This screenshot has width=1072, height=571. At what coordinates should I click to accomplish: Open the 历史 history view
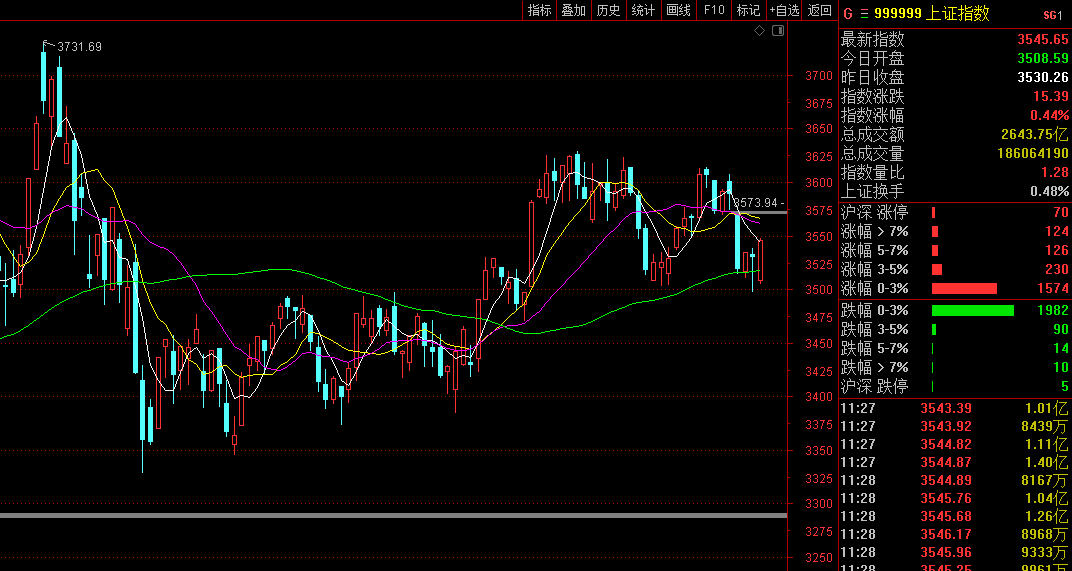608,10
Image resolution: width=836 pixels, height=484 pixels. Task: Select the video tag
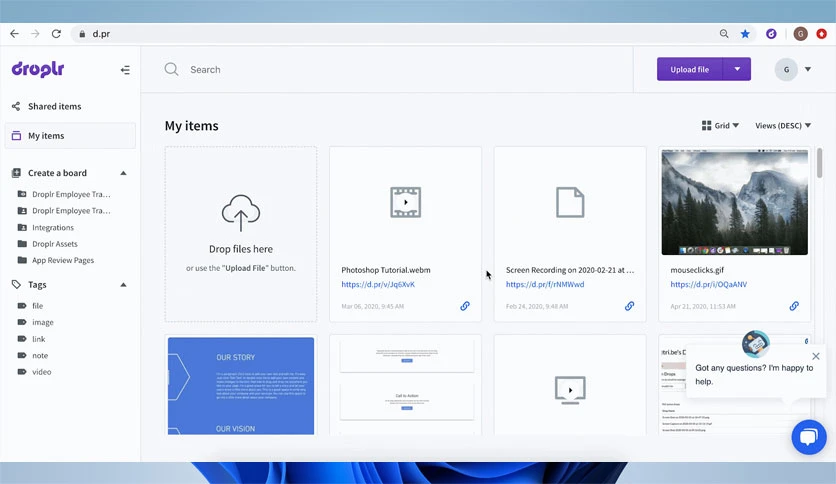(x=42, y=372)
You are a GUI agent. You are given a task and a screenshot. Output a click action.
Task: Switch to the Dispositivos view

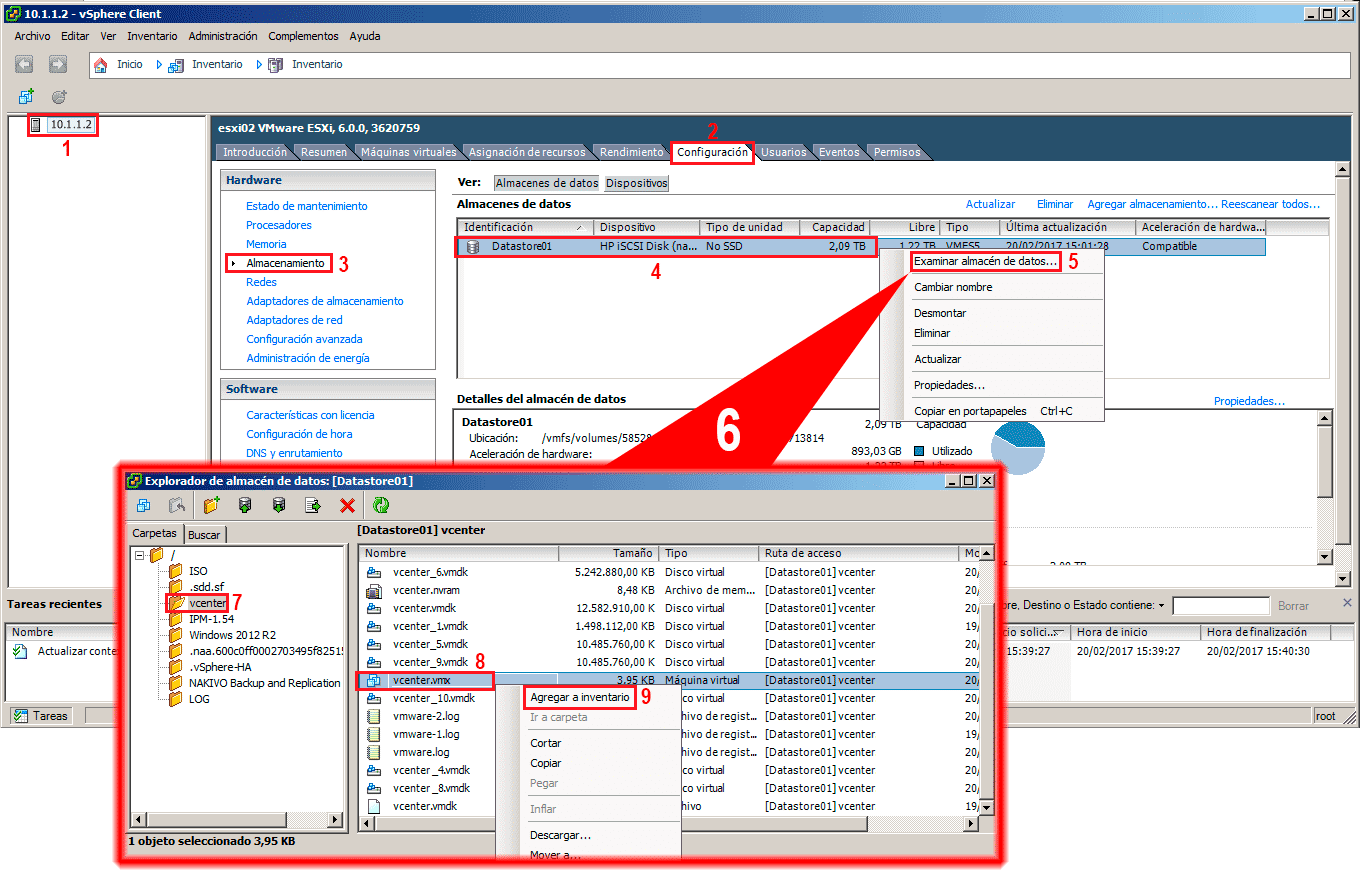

========

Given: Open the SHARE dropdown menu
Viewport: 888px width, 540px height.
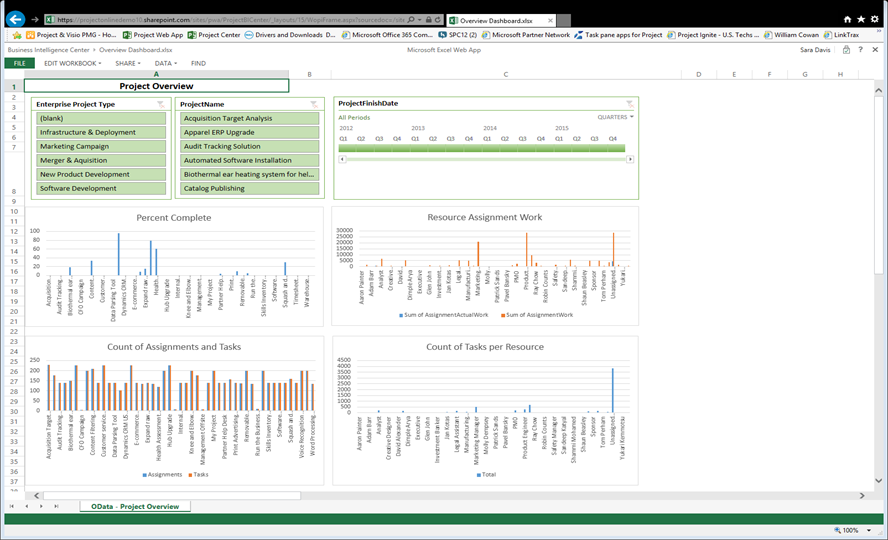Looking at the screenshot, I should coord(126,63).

========

WHAT THIS TASK INVOLVES:
Pictures excluded, transcribe the listing above exactly from the line with "This screenshot has" through the line with "Task: Switch to the Dispositivos view", and no further.

COMPLETED TASK:
This screenshot has width=1072, height=571. At what coordinates should I click to accomplish: Open the 历史 history view
608,10
Image resolution: width=836 pixels, height=484 pixels. Task: Select the video tag
(x=42, y=372)
You are a GUI agent. You are given a task and a screenshot. Output a click action.
Task: Switch to the Dispositivos view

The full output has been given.